Here are a few basic concepts involved in braking systems. The larger the rotor used, the more effective the braking system will be.
As the mass of the rotor increases, it's ability to hold the heat created during
braking increases correspondingly.
Rotor heat dissipation is augmented by adding cooling vanes.
Curving the rotor's cooling vanes draws more air through the rotor, allowing it
to run cooler.
Adding rotor thickness increases cooling airflow and adds heat dissipating
As the brake pad surface area increases, the clamping force created is distributed
across a greater surface area - and so is the heat generated during braking.
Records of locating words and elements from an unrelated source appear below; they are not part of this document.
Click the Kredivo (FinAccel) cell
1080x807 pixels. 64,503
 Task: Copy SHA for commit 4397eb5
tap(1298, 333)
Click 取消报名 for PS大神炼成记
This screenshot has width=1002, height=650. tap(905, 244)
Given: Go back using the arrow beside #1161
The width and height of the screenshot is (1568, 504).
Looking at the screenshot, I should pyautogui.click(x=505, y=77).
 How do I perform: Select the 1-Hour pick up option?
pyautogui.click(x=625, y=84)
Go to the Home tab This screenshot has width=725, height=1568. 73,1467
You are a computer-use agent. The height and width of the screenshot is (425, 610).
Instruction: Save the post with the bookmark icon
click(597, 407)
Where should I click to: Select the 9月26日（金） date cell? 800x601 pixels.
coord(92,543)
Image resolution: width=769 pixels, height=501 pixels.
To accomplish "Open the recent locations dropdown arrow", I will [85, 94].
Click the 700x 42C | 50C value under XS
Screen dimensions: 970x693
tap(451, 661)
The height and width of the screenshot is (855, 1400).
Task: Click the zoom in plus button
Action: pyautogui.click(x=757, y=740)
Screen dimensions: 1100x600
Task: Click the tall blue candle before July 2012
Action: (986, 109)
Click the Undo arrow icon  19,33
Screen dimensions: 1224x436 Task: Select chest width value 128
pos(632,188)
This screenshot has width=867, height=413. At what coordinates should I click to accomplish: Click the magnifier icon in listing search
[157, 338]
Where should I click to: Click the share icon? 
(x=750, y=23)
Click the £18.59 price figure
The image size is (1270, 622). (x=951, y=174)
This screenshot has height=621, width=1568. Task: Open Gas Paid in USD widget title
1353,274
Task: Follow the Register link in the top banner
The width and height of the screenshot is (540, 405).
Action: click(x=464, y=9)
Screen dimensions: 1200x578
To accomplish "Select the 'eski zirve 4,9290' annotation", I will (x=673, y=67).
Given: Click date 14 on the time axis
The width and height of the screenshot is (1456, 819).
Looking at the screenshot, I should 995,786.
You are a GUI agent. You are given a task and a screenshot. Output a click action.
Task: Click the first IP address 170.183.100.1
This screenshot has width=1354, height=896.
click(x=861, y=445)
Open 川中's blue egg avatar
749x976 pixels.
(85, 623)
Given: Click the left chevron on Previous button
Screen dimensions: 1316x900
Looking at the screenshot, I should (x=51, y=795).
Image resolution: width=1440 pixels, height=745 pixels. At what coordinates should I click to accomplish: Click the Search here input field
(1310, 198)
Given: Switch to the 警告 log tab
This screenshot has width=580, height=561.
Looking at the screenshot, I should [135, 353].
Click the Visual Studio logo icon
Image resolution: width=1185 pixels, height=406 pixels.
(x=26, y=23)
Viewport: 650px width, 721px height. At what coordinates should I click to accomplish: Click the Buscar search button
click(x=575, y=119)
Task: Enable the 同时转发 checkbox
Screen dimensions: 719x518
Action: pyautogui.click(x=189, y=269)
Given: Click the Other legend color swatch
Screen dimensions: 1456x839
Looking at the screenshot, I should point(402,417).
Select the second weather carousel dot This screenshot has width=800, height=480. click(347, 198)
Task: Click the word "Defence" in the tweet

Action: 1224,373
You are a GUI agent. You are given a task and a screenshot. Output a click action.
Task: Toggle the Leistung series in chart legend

The effectiveness of the clamping action is greater when pistons are placed
on both sides of the rotor.
The ratio of the master cylinder piston area to the caliper piston area
determines how hard you must press the brake pedal to develop the clamping
force required to slow the vehicle.
And on the flip side...Changing the ratio of the master cylinder piston area to the caliper piston(s) area
can change the engagement point of the brake pedal (up or down).
As the rotor size increases, there is a gyroscope effect on the front wheels - making
steering more difficult.
As the weight of the rotor grows, so does your unsprung weight.
Lightweight aluminum calipers do not offer the strength of steel, and are prone to
"spreading" at the center due to the force of the hydraulic pressures involved.